To that end, fitness seekers want "a unique exercise experience that allows them to connect with other like-minded individuals," wrote American Council on Exercise (ACE) health and fitness expert Pete McCall in a recent blog post. This can be as much about motivation as conversation.

Fitness seekers want a unique exercise experience that allows them to connect with other like-minded individuals.

Over the past few years, much of the fitness industry's growth has been in the area of smaller, specialized gyms and studios, notes the International Health, Racquet & Sportsclub Association (IHRSA) in its 2015-16 Health Club Industry Data report. This is because they're "centered on a particular community of people with similar passions, and provide a high-touch, personalized environment." IHRSA has identified successful specialized facilities as including boxing, yoga, barre classes, indoor cycling, CrossFit, and mixed martial arts (MMA).

But that's not to say these activities only thrive in boutique spaces. Specialized programming and class offerings can be popular at larger health clubs and community centers as well. Dance-based exercise classes like Zumba have attracted lots of participants in all sorts of locations, and as outdoor events like boot camps and obstacle courses and other themed races become more popular, they're creating this community-and-experience atmosphere beyond the gym, IHRSA reports.

There are a few other trends within the "exercise as experience" movement, as well. As can be noted by the popular specialized workouts mentioned above, exercise that focuses more on body movement and less on particular equipment has piqued public interest.

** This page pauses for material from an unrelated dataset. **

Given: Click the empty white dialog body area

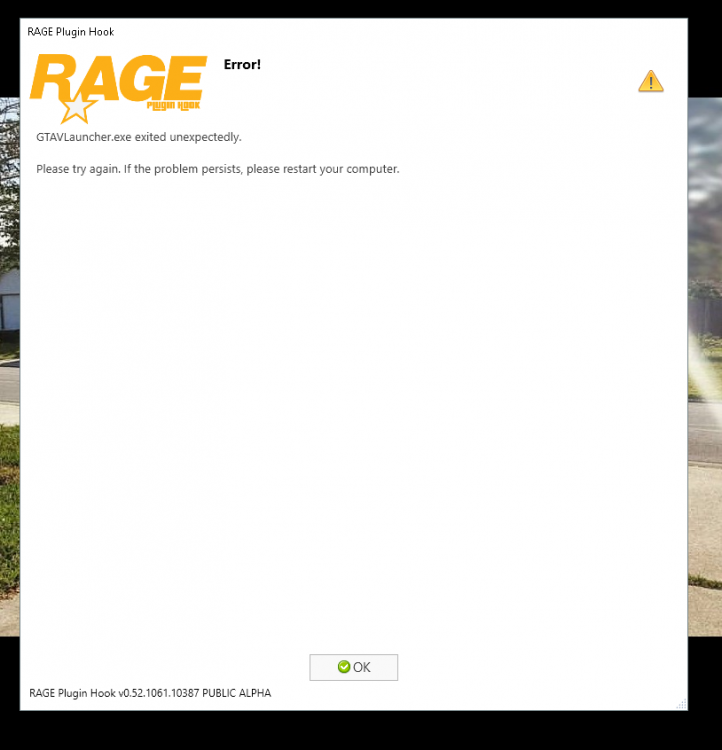Looking at the screenshot, I should click(x=354, y=407).
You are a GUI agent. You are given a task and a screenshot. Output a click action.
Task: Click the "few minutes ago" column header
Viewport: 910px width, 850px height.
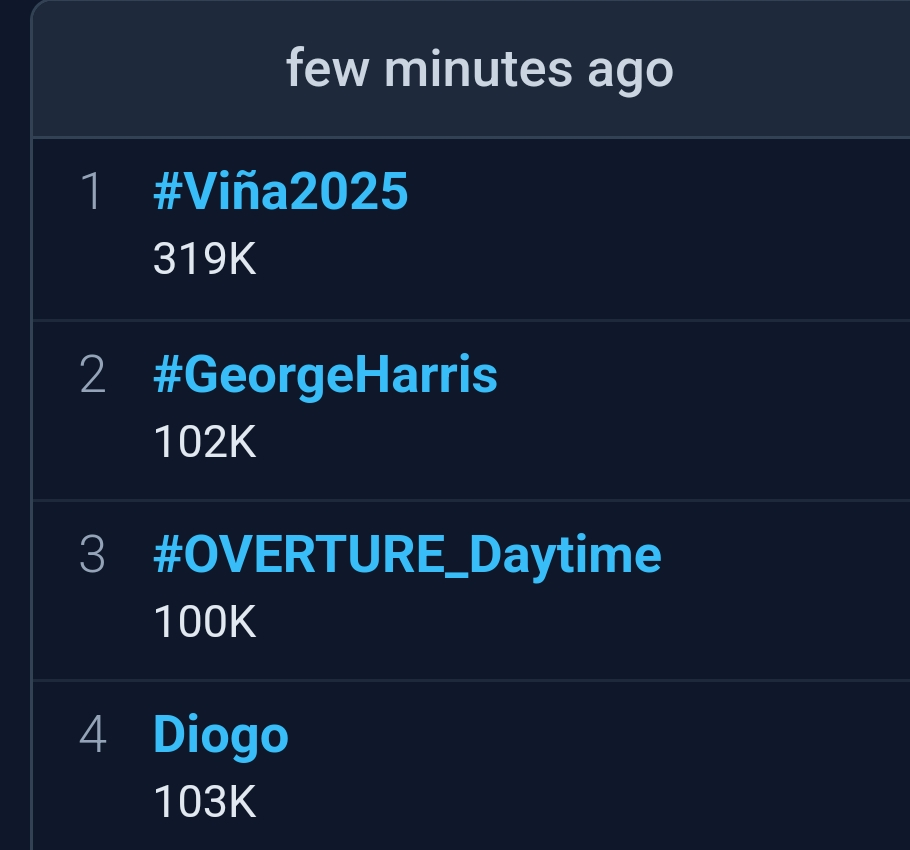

The American College of Sports Medicine (ACSM) lists body weight training (which uses minimal equipment and goes far beyond push-ups and pull-ups) as its No. 2 trend to watch for 2016. Between 2010 and 2012, equipment use declined 16 percent as functional and body weight training gained traction in fitness centers, IHRSA reports. However, hand weights and dumbbells remain widely used because of their flexibility and use in popular group classes and specialized training methods.


Functional training, a related approach to exercise focused on enhanced everyday movement and strength, "is an effective method of building strength, coordination, movement confidence and cardiovascular fitness because it trains us for the way we live," explained Erica Tillinghast, global education manager for a Woodinville, Wash.-based fitness equipment manufacturer. "Training for life, or our favorite sport, requires us to expose our bodies to new training stimuli." In other words, not just the same old 30 minutes on the treadmill or repetitions in the weight room.

In line with this thinking, the ACSM survey also found that high-intensity interval training (HIIT)—which combines short bursts of exercise with quick recovery periods and generally is completed in 30 minutes or less—will continue to be popular, as will strength training and the services of experienced fitness experts.

That last part makes sense; as users demand more specialized workouts, they need experts to guide them to and through the experiences they seek (because it's all about the experience, remember?). Professionals certified by ACE or ACSM or other accredited agencies not only keep customers challenged and safe, they can use their specialized knowledge to create programs and experiences tailored to their clients' needs and interests, explained Anthony Wall, ACE's director of professional education.

However, being aware of trends in the industry is just the start. The real value comes in finding ways to translate an area of growing interest or changing focus into something practically applicable at your own fitness center. So here are some expert thoughts on the ways "exercise as experience" could be infused into programming and facilities.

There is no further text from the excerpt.